>> Begin

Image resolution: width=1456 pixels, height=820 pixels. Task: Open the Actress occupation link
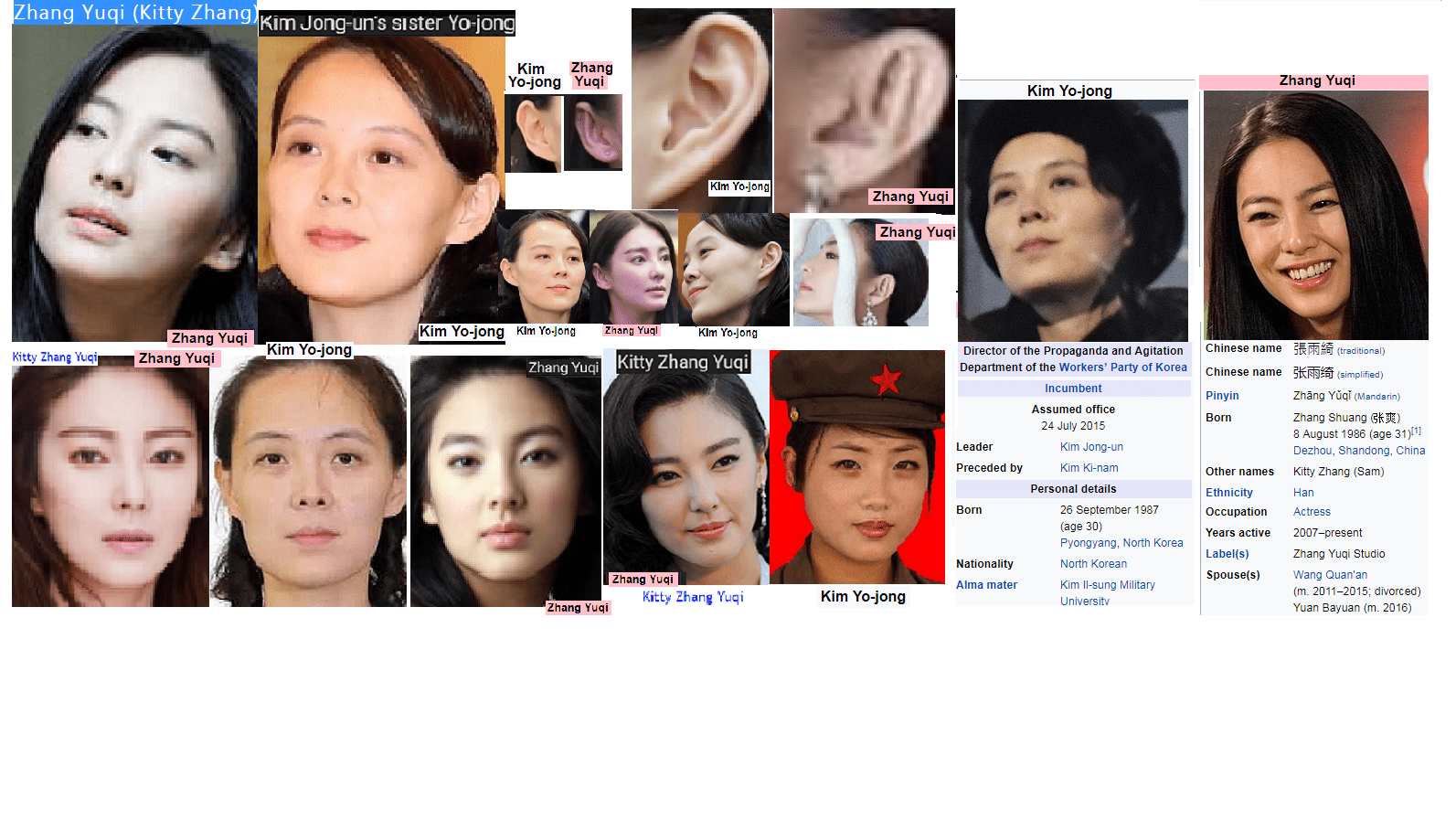pyautogui.click(x=1312, y=512)
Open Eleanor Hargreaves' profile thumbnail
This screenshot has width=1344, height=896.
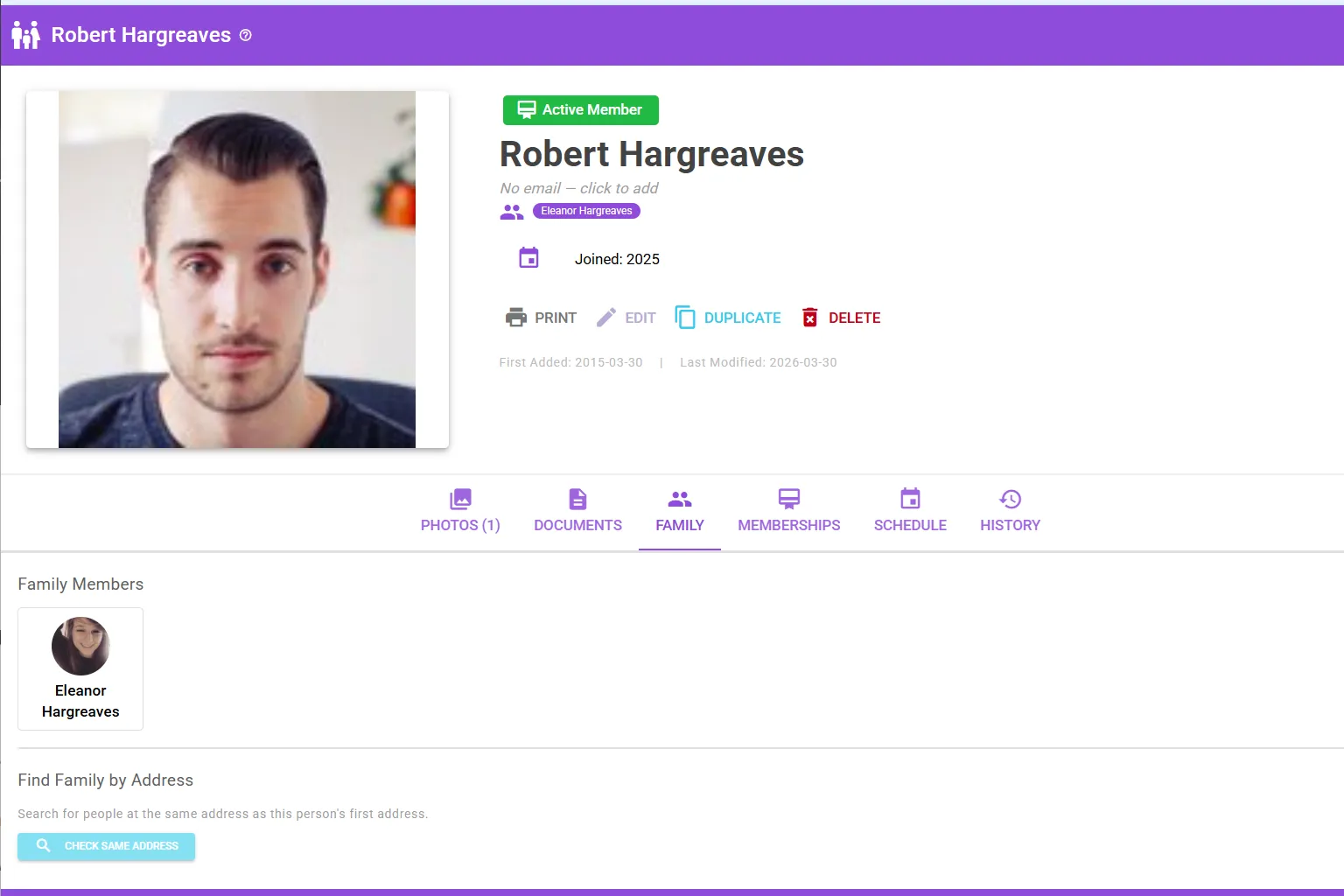(80, 646)
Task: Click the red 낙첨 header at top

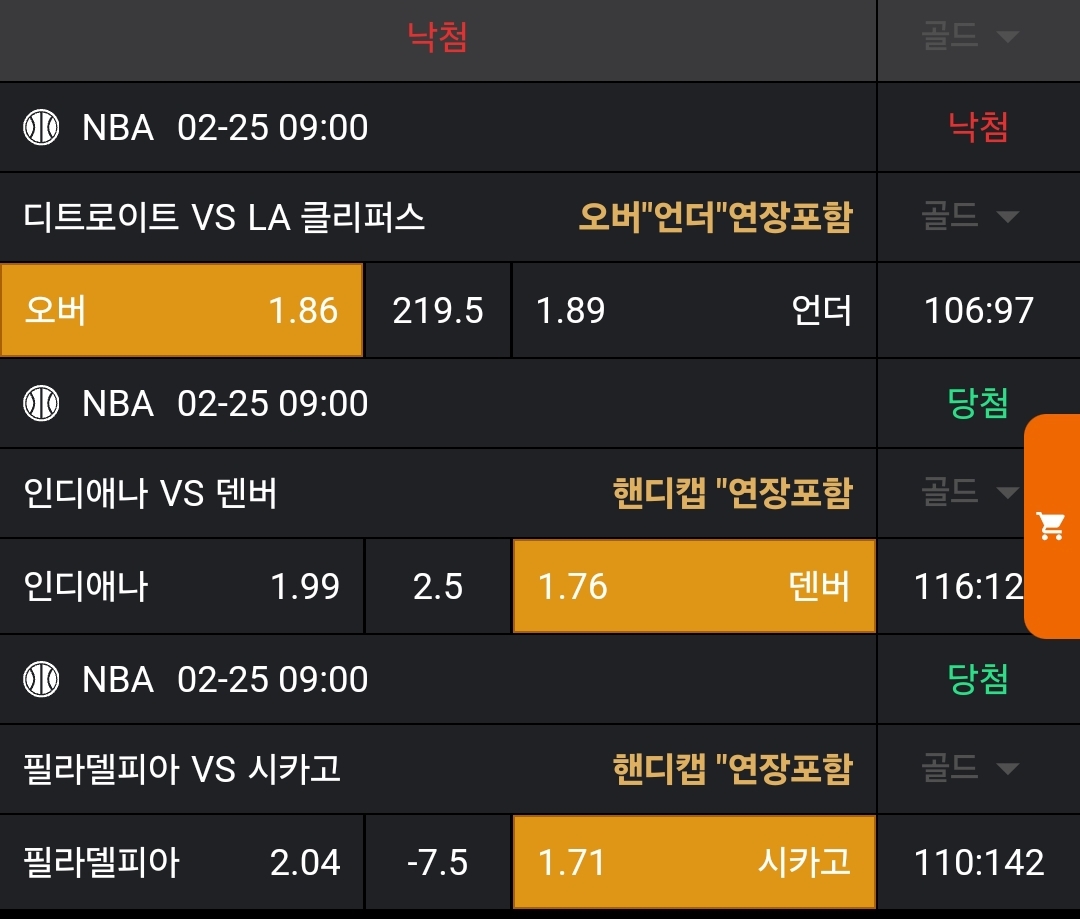Action: click(438, 38)
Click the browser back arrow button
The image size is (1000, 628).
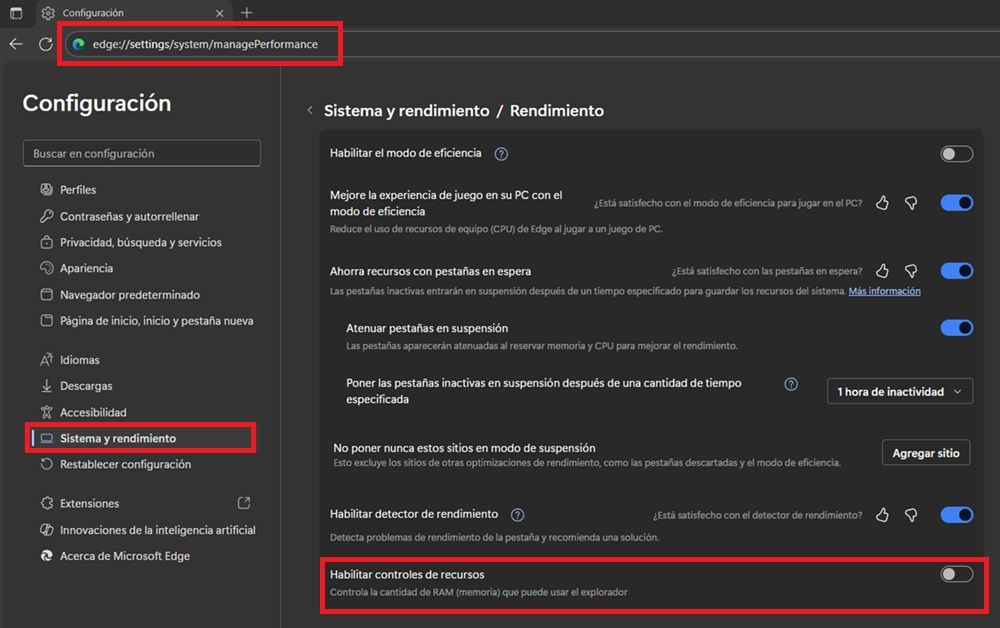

>> End

The request
Return every line of text in the listing above word for word, and leave the pictures out.

Exercise answer
Image resolution: width=1456 pixels, height=820 pixels. Task: Open the Actress occupation link
pyautogui.click(x=1312, y=512)
Open Eleanor Hargreaves' profile thumbnail
This screenshot has width=1344, height=896.
(80, 646)
Task: Click the red 낙첨 header at top

Action: click(438, 38)
Click the browser back arrow button
The image size is (1000, 628).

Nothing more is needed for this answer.